Senate debates

Thursday, 1 December 2016

Bills

Criminal Code Amendment (High Risk Terrorist Offenders) Bill 2016; In Committee

11:33 am

Photo of George BrandisGeorge Brandis (Queensland, Liberal Party, Attorney-General) Share this | Hansard source

Senator McKim, thank you for that contribution. Given it is the last sitting day of the year I do not want to prolong the debate, but I think the observations that you make do deserve a reasonably full response.

The criminal standard 'beyond reasonable doubt' is just not apt to make what is essentially an evaluative judgement in the application of this legislation. The test that the Supreme Court judge has to turn his or her mind to under proposed section 105A.7(1)(b) says:

… after having regard to matters in accordance with section 105A.8—

to which I will come—

the Court is satisfied to a high degree of probability, on the basis of admissible evidence, that the offender poses an unacceptable risk of committing a serious Part 5.3 offence if the offender is released into the community …

It also says:

(c) the Court is satisfied that there is no other less restrictive measure that would be effective in preventing the unacceptable risk.
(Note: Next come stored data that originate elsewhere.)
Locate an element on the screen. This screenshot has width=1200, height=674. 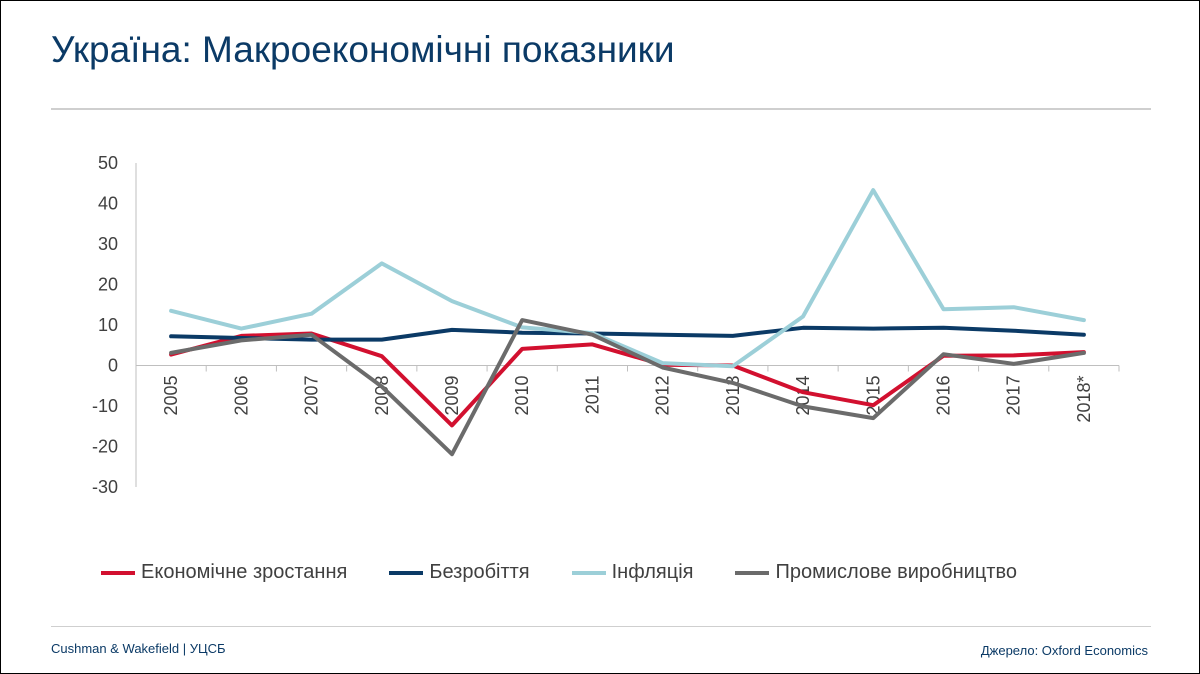
series-line-unemployment is located at coordinates (628, 334).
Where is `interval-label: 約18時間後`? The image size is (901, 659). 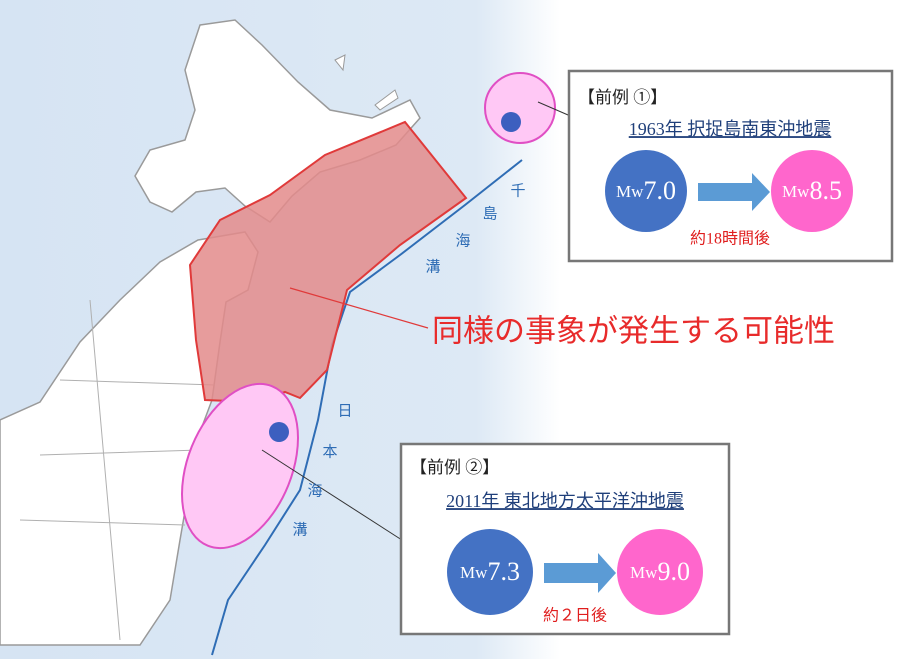
interval-label: 約18時間後 is located at coordinates (730, 239).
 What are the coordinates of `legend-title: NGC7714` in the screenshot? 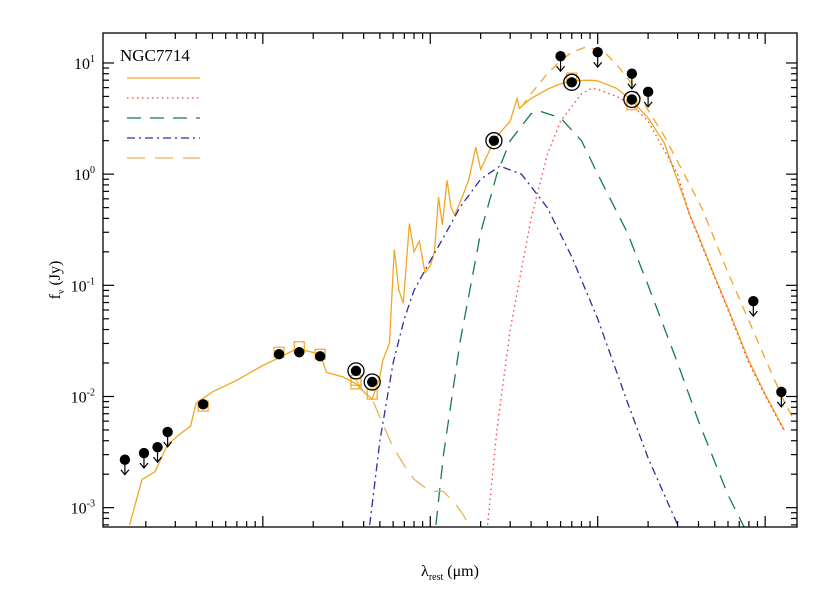 It's located at (155, 56).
The term 'unacceptable risk' is not a defined term, so that is why I say there is a level of evaluation in this judgement that the court must make. The criminal standard 'beyond reasonable doubt', which means you cannot have a reasonable doubt if you are going to reach a deferment of conclusion on the basis of the criminal standard, is just not apt in the application of that test because I daresay it could be always asserted that there is a reasonable doubt as to whether or not an offender—a prisoner, I should say—convicted of a serious terrorism offence would pose an unacceptable level of risk.
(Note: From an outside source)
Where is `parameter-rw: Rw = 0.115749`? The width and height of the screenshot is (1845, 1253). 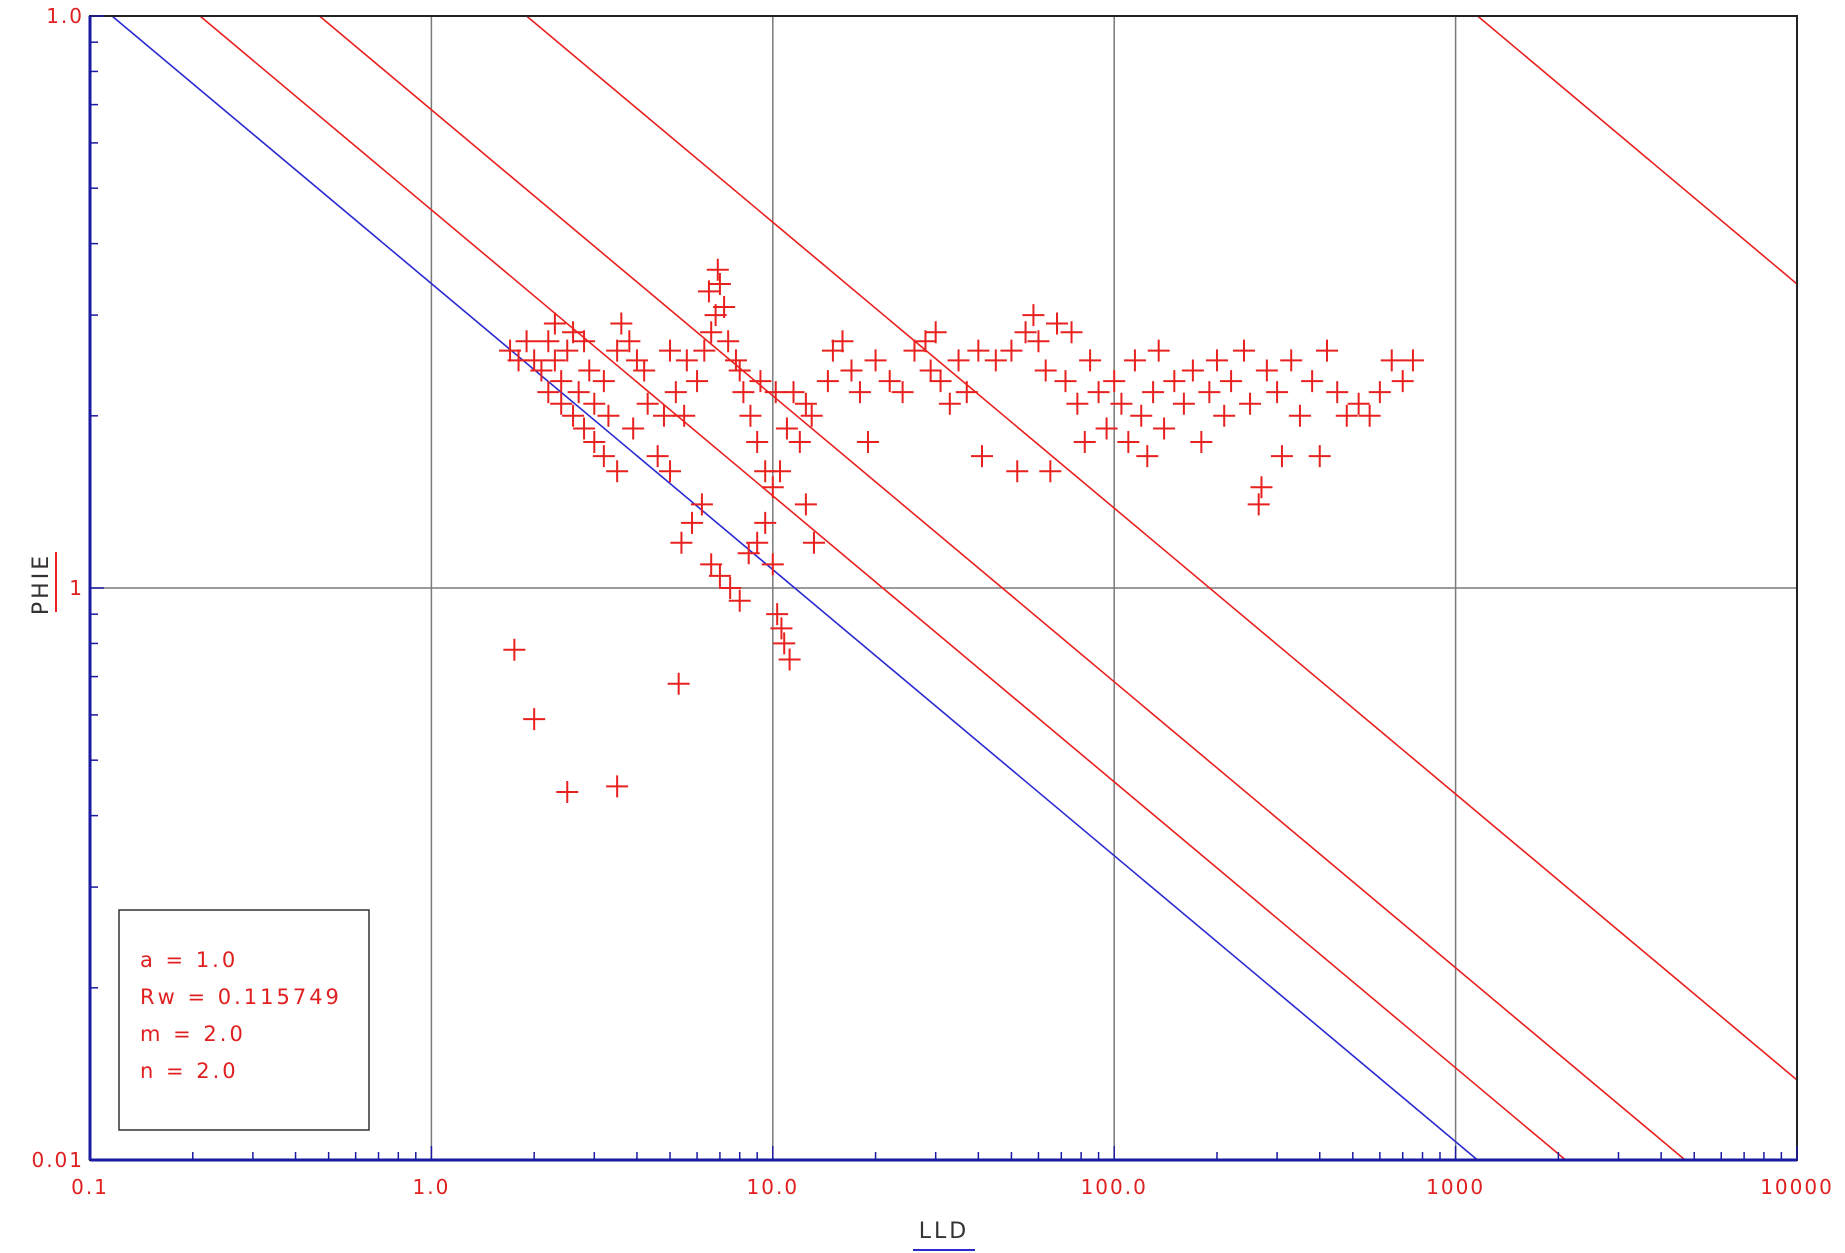 parameter-rw: Rw = 0.115749 is located at coordinates (241, 997).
The criminal standard of proof is, in fact, a very rigid standard, and it is, as I say, just not apt to apply to a decision which involves a degree of evaluation of this kind. The matters to which the court has to have regard in proposed section 105A.8 include:

… the safety and protection of the community—

the report of any relevant expert—

… any report, relating to the extent to which the offender can reasonably and practicably be managed in the community … prepared by—

competent bodies; the offender's participation in—

… any treatment or rehabilitation programs—

while in prison—

… the level of the offender's compliance with … obligations to which he or she has been subject while—

imprisoned, on release, on parole or—

… subject to a continuing detention order or interim detention order;

… the offender's criminal history …

… the views of the sentencing court at the time—

of the conviction; and any other information that the court may have regard to. All of those matters set out quite a comprehensive list of relevant considerations to which the court needs to have regard. Those matters are only considered on the basis of admissible evidence, by the way—so hearsay is not allowed and other forms of information that are often allowed before decision-making bodies of this kind are not allowed here. It has to be admissible evidence, and the court has to make that evaluative judgement as to the unacceptable level of risk the offender poses to the community. That is why we have not used the very inflexible and, in this case, I suspect, practically impossible to satisfy, criminal standard of proof.

Bill, as amended, agreed to.

Bill reported with amendments; report adopted.